After abandoning a swim at Blinky Beach we knew a small strip literally at the end of the airstrip with some beach which we thought might suit our needs a bit better. The tide was high and we really only got knee high but being able to sit in this quiet spot all by ourselves was more than enough to please us. Being on holidays our hunger knew it must be another meal time and with the title "Friday Fry Up" it sounded ominous. As thought we discovered a buffet salad bar with.... more fish! This time the famous and delicious local Kingfish was on the menu and again Jason enjoyed but did have a lot of chips to balance it!
When we arrived on Tuesday we noticed some photographers waiting for the plane and the opportunity for us to be this close was one we couldn't ignore. Hurriedly we jumped again on our invaluable bikes and set up awaiting the plane to arrive. Sadly today it came in from a different angle and you think you would have heard it but it was quiet.... still it was cool to see them pull up so quick!

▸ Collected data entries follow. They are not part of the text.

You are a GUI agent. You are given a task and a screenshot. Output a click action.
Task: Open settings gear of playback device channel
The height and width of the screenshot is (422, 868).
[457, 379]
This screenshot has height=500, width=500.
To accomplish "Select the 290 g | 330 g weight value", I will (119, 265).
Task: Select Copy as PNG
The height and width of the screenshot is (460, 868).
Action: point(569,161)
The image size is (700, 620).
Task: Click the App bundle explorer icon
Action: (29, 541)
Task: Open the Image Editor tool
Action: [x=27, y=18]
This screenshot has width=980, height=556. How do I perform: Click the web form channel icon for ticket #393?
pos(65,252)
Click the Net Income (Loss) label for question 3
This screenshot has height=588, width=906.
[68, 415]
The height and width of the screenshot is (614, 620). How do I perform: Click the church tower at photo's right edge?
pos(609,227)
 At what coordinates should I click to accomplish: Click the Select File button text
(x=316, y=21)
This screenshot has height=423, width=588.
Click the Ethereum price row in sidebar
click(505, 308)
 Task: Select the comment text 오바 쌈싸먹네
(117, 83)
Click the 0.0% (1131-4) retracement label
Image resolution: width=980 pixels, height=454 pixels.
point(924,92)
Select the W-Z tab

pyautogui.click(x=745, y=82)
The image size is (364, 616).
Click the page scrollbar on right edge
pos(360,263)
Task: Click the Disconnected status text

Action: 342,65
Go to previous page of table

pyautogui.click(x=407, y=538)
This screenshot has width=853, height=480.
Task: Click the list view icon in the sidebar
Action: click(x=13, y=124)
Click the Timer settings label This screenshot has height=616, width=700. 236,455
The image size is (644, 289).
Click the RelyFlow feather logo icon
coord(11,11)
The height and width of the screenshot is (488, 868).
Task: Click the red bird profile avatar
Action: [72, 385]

The airport is on the south end of the Island and the "Dramatic" Mt Gower and Mt Lidgbird were still inviting us to head on down there to walk to a place called Little Island which apparently was at the base so it was onward to more exploring.

Sunday 2 December 2012

Lord Howe Island.... Dramatic! PART ONE!!

For quite a while a very good friend (Paul who has now been upgraded to great friend!!) of ours had been telling us how good this little island off the NSW Mid North Coast was... he had been ten times!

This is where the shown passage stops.